Re: Add timeline to partial WAL segments

From: Michael Paquier <michael(at)paquier(dot)xyz>
To: David Steele <david(at)pgmasters(dot)net>
Cc: Robert Haas <robertmhaas(at)gmail(dot)com>, "pgsql-hackers(at)postgresql(dot)org" <pgsql-hackers(at)postgresql(dot)org>
Subject: Re: Add timeline to partial WAL segments
Date: 2018-12-13 00:17:12
Message-ID: 20181213001712.GD9437@paquier.xyz
Views: Raw Message | Whole Thread | Download mbox | Resend email
Thread:
Lists: pgsql-hackers

On Wed, Dec 12, 2018 at 07:54:05AM -0500, David Steele wrote:
> The LSN switch point is often the same even when servers are going to
> different timelines. If the LSN is different enough then the problem
> solves itself since the .partial will be on an entirely different
> segment.

That would mean that WAL forked exactly at the same record. You have
likely seen more cases where than can happen in real life than I do.

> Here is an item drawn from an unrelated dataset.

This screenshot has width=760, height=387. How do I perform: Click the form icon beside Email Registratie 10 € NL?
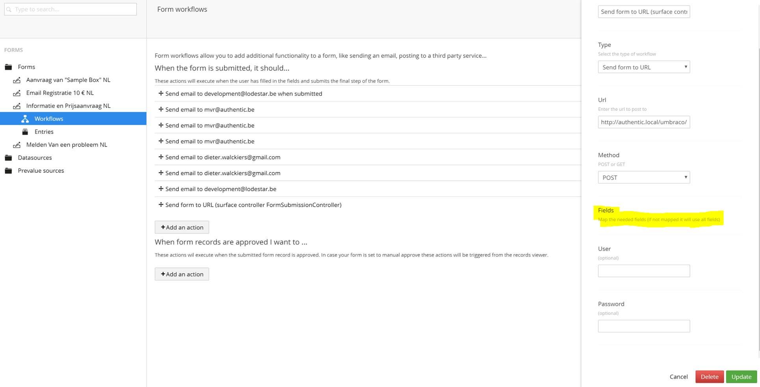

> But, we could at least use the . notation and end up with something like
> 000000010000000100000001.00000002.partial or perhaps
> 000000010000000100000001.T00000002.partial? Maybe
> 000000010000000100000001.00000002.tpartial?
>
> I can't decide whether the .partial files generated by pg_receivewal are
> a problem or not. It seems to me that only the original cluster is
> going to be able to stream this file -- once the segment is renamed to
> .partial it won't be visible to pg_receivexlog. So, .partial without a
> timeline extension just means partial from the original timeline.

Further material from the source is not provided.